# PROBLEM TO WORK ON
Please set down the line that contains "Where should I click to: Click the orange" and every line below it through the last, exactly as written, with no other lines.

# Pixel coordinate grounding data
========================================

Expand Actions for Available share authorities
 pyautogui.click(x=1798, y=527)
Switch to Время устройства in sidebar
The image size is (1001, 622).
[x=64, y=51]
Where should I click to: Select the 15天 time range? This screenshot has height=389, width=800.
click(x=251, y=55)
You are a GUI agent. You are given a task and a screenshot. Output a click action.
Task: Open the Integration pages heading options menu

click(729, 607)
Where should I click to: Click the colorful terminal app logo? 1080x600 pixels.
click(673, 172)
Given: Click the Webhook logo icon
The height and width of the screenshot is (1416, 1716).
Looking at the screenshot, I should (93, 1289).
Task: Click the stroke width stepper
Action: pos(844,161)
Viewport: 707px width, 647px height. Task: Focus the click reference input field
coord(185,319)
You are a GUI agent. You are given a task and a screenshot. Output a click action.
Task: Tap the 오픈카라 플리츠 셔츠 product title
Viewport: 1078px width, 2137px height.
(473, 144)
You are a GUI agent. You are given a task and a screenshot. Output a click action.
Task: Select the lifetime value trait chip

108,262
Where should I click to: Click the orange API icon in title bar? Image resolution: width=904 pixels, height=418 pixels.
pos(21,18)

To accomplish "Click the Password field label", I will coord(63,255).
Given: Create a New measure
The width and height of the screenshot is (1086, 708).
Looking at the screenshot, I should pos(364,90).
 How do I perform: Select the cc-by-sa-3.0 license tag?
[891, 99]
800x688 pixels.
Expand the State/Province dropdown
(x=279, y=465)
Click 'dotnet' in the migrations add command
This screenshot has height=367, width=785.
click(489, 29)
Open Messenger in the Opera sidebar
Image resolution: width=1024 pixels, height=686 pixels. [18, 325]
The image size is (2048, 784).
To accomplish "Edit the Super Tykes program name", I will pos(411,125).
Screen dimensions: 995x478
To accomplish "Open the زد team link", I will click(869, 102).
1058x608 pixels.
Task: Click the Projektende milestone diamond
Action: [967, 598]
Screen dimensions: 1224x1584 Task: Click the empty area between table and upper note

========================================

# RESPONSE BELOW
Where should I click to: Click the orange API icon in title bar? Image resolution: width=904 pixels, height=418 pixels.
pos(21,18)

To accomplish "Click the Password field label", I will coord(63,255).
Given: Create a New measure
The width and height of the screenshot is (1086, 708).
Looking at the screenshot, I should pos(364,90).
 How do I perform: Select the cc-by-sa-3.0 license tag?
[891, 99]
800x688 pixels.
Expand the State/Province dropdown
(x=279, y=465)
Click 'dotnet' in the migrations add command
This screenshot has height=367, width=785.
click(489, 29)
Open Messenger in the Opera sidebar
Image resolution: width=1024 pixels, height=686 pixels. [18, 325]
The image size is (2048, 784).
To accomplish "Edit the Super Tykes program name", I will pos(411,125).
Screen dimensions: 995x478
To accomplish "Open the زد team link", I will click(869, 102).
1058x608 pixels.
Task: Click the Projektende milestone diamond
Action: [967, 598]
Screen dimensions: 1224x1584 Task: Click the empty area between table and upper note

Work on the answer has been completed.